I’ve never had a cat that walked on its hind legs like the cats in this video. My iguana could do it, but only after he got up a good head of steam. I wonder if there’s any way to induce Peep or Robbie to try it. This would give us enormous prestige.
Maybe if I write enough headlines like that, I’ll become a legend.
Here we find cats highly motivated to love and protect human babies. And we also find evidence that the human urge to put stuff on cats is probably basic to our nature. It’s always intriguing to see how many things you can put on a cat before he runs out of patience with it.
I’ll bet the sight of a cat thrashing around under the sheet was the inspiration for Oh, Whistle and I’ll Come to You, My Lad. If not, it should have been.
Y’know, I’ve got to try that trick with the cat under the sheet and the jingly ball thingy on top of it. Looks like fun!
It was, I believe, Hercules who said, “The fuzzier the cat, the more eccentric is his sleeping.” If it wasn’t Hercules, it was someone else.
One of the cats in this video makes a sound exactly like a human baby making a practice run at a very dramatic episode of crying.
Cats do spend an awful lot of time sleeping, but anything can happen to a sleeping cat. If I fell out of bed as often as some of these cats do, I’d have to strap myself in. And cats dream–sometimes very vigorously. Like some of us, when we dream we’re playing basketball.
But they do have us beat, hands-down, for cuteness.
I think I’ve learned something from this video: if you’re standing on ice and you can see fish light-heartedly swimming around–well, you’re on thin ice! Literally as well as figuratively. Good luck getting back to terra firma.
Or, if you’re a cat, you ignore it and just keep on playing on the ice. If you do fall in, the gavone with the camera will have to rescue you.
Y’know what’s odd about these videos? Somebody stands there filming it while the cat makes a ruination of their Christmas tree. You’d think they could at least unplug the lights.
Our cats love sleeping under our Christmas tree. True, sometimes we have to stop them from eating bits of it, or slapping at low-hanging ornaments. But none of our cats ever, ever tried to climb our Christmas tree!
Well, we do have that Elf on it, always perched near the top at a good vantage point.
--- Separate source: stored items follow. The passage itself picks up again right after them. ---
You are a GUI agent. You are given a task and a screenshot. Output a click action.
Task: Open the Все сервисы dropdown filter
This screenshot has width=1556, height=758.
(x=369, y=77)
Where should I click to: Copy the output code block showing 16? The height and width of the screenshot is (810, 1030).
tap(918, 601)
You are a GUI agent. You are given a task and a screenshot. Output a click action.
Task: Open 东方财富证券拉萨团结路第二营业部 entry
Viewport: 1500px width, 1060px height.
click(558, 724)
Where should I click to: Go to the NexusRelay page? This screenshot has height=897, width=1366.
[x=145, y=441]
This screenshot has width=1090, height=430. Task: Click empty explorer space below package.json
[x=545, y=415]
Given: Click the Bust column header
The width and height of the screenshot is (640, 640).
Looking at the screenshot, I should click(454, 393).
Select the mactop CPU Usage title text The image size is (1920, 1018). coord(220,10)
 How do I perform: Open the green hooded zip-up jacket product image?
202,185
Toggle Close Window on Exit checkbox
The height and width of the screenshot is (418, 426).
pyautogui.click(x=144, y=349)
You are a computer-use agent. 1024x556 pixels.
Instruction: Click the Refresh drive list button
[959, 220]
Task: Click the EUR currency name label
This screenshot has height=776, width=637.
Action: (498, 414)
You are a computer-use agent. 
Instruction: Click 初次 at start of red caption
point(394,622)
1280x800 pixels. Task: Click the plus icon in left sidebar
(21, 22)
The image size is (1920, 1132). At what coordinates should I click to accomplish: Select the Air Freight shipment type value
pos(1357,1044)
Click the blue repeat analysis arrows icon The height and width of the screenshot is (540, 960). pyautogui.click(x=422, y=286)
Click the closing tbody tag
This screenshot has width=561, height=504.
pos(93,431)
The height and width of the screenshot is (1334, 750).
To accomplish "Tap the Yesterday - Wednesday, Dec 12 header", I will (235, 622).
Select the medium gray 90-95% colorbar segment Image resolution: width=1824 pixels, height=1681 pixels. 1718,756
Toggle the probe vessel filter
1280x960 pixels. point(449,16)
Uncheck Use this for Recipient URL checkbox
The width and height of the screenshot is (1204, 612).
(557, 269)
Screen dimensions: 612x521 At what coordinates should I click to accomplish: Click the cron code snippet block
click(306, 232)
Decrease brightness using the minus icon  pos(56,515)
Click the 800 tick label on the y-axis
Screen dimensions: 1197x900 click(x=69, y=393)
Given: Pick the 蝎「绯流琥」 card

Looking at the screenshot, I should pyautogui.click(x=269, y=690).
Maybe he persuades cats of the inadvisability of climbing the tree. You never know what those guys get up to, after you’ve gone to bed.
Contrary to what seems to be an increasingly popular belief, you do not have to let your cat pull down your Christmas tree. None of the cats we’ve had ever attempted to climb the tree. Just put a couple of marbles inside an aluminum can and shake it whenever the cat gets too friendly with the tree. But with some cats you don’t even have to do that. They just naturally don’t pull down the Christmas tree.
As for putting Santa hats or reindeer antlers on the cat, which he sure as shootin’ doesn’t like at all–well, you’ll deserve what’s coming to you. Your cat will think of something you don’t like.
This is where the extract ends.